> Problem A
In the forum discussion about the Scramble for Africa, who takes Algeria from the French in LTTW?
> Problem B
Carry on the forum discussion about the Scramble for Africa from the point where it stops.

Whereas in Africa, one of the striking things is how a kind of madness seemed to take hold.
One of the things I've tried to do differently in LTTW is that this just...doesn't happen, except for a bit of nibbling around the edges. So a lot of Africa in 1900 is still just blank space on the map. (Tony Jones also had a different but related take on this in Cliveless World).
 
One of the things I've tried to do differently in LTTW is that this just...doesn't happen, except for a bit of nibbling around the edges. So a lot of Africa in 1900 is still just blank space on the map. (Tony Jones also had a different but related take on this in Cliveless World).

It'll take me probably more than a year to finish writing all the stories about the Scramble I want to, but the current plan is for the very last article to simply be 'what if just none of this happened' because you're right it 100% didn't really have to.
 
It'll take me probably more than a year to finish writing all the stories about the Scramble I want to, but the current plan is for the very last article to simply be 'what if just none of this happened' because you're right it 100% didn't really have to.
Part of the trigger or un-trigger I used is that the resurgent Ottomans sniped Algeria out from under the French's noses, and that whole angle never really got started (they'd also lost Dakar earlier in LTTW) which meant other countries didn't feel the need to emulate them.

Given the bizarrely specific circumstances of how Algeria became French in OTL and its connexions to whichever revolution it is this week, it'd probably be possible to do that with a much later POD.
 
Part of the trigger or un-trigger I used is that the resurgent Ottomans sniped Algeria out from under the French's noses, and that whole angle never really got started (they'd also lost Dakar earlier in LTTW) which meant other countries didn't feel the need to emulate them.

Given the bizarrely specific circumstances of how Algeria became French in OTL and its connexions to whichever revolution it is this week, it'd probably be possible to do that with a much later POD.

Among Charles X's many, many sins.

He was just the absolute worst.
 
I think with regard to Southern Rhodesia, in particular the early days, you have the bleakly amusing phenomenon of the newly acquired land being traded at ever increasingly higher values in Cape Town and London stock exchanges, values which far exceeded what the land was actually worth as the BSAC half-covered up and half tried to find another use for land that as it turns out, wasn't a Second Rand at all. As @SenatorChickpea the dream way outstripped the reality.

> Provided material
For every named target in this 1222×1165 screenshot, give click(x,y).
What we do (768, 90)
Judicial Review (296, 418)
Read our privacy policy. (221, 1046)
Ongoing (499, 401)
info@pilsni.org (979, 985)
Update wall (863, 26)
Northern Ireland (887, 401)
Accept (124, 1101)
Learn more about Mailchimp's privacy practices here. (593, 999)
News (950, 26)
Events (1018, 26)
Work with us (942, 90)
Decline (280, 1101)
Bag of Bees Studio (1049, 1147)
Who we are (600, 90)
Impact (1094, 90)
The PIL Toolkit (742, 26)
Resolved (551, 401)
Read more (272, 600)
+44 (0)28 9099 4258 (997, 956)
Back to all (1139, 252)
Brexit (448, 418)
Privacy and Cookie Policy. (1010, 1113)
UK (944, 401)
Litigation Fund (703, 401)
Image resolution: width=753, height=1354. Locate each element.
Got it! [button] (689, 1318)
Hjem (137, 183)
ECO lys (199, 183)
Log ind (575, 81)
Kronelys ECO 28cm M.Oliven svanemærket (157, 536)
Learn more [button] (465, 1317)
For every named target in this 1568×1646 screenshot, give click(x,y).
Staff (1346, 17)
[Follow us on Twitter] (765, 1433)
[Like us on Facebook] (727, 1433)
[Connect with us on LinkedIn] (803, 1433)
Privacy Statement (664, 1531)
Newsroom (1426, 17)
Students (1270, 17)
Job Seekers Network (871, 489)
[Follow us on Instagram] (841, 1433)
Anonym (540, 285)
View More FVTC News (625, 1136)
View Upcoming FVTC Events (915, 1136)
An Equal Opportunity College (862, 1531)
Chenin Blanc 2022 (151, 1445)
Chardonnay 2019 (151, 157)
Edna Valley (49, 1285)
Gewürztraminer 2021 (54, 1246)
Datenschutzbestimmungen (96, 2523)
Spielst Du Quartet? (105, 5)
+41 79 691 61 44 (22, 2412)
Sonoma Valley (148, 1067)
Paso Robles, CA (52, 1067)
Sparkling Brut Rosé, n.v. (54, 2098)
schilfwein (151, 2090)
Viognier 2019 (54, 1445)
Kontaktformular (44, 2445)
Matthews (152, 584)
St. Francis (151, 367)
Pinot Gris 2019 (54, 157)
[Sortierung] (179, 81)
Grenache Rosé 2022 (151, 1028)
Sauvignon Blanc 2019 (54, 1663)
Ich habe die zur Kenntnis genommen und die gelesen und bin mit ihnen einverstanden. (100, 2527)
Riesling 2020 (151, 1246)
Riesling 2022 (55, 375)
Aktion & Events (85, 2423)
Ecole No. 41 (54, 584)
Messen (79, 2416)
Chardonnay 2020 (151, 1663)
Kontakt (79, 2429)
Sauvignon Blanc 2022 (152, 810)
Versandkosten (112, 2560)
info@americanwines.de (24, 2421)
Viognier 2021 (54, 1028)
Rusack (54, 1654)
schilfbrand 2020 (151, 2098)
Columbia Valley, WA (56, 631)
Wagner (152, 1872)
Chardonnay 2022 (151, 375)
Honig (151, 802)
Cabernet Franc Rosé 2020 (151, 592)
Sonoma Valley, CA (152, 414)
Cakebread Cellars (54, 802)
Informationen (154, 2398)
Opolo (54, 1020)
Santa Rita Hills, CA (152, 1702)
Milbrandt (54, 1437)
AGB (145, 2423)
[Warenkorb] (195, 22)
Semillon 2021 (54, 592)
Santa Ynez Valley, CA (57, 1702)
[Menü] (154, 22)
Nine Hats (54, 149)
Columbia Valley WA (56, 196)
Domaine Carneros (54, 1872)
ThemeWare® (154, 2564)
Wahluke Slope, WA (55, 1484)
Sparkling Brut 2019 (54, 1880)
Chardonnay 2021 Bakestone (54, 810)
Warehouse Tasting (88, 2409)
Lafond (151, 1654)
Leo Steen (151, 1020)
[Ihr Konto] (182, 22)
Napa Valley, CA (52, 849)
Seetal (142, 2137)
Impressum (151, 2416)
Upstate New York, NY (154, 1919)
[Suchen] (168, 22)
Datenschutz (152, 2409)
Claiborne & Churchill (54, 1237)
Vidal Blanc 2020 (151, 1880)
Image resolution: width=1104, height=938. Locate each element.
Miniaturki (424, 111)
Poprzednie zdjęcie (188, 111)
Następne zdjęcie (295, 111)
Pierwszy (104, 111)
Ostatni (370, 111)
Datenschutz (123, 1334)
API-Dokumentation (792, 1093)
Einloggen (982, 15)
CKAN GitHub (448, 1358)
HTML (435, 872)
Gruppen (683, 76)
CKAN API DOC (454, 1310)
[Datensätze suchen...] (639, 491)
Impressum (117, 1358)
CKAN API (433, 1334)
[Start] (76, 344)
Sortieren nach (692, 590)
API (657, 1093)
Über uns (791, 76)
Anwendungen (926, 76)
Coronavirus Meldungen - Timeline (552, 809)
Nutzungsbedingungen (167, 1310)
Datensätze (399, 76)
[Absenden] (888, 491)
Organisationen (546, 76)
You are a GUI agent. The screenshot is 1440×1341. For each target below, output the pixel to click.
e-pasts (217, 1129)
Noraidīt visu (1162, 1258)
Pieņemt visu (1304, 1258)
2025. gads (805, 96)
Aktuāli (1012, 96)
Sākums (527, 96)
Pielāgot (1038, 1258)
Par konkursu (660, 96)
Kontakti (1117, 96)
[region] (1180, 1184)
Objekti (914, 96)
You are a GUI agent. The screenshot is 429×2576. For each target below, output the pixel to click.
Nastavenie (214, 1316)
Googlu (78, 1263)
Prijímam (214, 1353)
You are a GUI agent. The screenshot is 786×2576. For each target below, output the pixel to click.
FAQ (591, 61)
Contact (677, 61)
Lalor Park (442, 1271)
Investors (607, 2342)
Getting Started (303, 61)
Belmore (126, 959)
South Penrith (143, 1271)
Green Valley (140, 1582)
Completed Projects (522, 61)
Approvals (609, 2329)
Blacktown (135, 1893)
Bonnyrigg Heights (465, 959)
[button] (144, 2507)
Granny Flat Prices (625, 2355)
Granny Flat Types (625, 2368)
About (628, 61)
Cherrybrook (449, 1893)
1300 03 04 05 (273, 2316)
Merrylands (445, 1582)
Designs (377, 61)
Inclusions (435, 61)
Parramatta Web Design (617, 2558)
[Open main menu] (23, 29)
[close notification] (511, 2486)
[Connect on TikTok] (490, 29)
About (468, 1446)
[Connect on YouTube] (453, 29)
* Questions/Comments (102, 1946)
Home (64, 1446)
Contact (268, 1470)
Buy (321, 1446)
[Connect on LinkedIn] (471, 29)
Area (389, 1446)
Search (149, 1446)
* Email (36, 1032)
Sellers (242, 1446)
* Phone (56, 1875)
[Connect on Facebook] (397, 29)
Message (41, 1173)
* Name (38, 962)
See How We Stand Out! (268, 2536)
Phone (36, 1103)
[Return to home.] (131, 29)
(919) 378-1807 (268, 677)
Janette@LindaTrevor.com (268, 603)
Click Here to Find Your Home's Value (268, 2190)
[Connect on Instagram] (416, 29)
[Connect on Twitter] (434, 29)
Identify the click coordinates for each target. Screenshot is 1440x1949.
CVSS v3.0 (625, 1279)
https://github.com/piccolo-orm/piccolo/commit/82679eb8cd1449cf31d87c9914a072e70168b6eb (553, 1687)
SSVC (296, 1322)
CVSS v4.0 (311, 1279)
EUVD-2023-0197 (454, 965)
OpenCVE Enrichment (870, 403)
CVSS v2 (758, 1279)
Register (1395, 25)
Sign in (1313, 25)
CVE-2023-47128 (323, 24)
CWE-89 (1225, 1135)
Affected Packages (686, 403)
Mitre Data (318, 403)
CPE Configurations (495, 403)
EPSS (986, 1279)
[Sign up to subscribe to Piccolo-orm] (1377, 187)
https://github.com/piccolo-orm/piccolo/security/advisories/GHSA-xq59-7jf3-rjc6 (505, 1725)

> Expected answer A
The resurgent Ottomans.

> Expected answer B
 
I think with regard to Southern Rhodesia, in particular the early days, you have the bleakly amusing phenomenon of the newly acquired land being traded at ever increasingly higher values in Cape Town and London stock exchanges, values which far exceeded what the land was actually worth as the BSAC half-covered up and half tried to find another use for land that as it turns out, wasn't a Second Rand at all. As @SenatorChickpea the dream way outstripped the reality.
Land speculation is old as time.
 
Among Charles X's many, many sins.

He was just the absolute worst.
All monarchs with regnal numbers of X or more sound inherently amusing and made-up to British ears, because of the apparent unwritten law that ours have to stop at VIII.

I don't know what the original French dialogue was in that panel of The Castafiore Emerald where she sees the bedroom, but the translator absolutely nails giving a 'vague absurdity' feel to Castafiore's guess.

Castafiore: What delightful old furniture! ...and a four-poster bed. It's...er...Henry the Tenth, is it not?
Nestor: Charles the First, signora.
Castafiore: Precisely what I meant, of course.
 
I guess with Southern Rhodesia in the early day's there's thing train of thought that goes:

a)the reason we said this land was awesome and should be colonised doesn't actually exist
b)we have all this land now
c)shit, now what?
I mean that describes pretty much all colonial histories, it just depends if something else shows up. Reminder that the USA was mostly colonised because people thought North America was much narrower, so it'd only take a dozen days to walk to the west coast and then sail to China and Japan, i.e. the actual reason why Columbus et al were sailing west in the first place.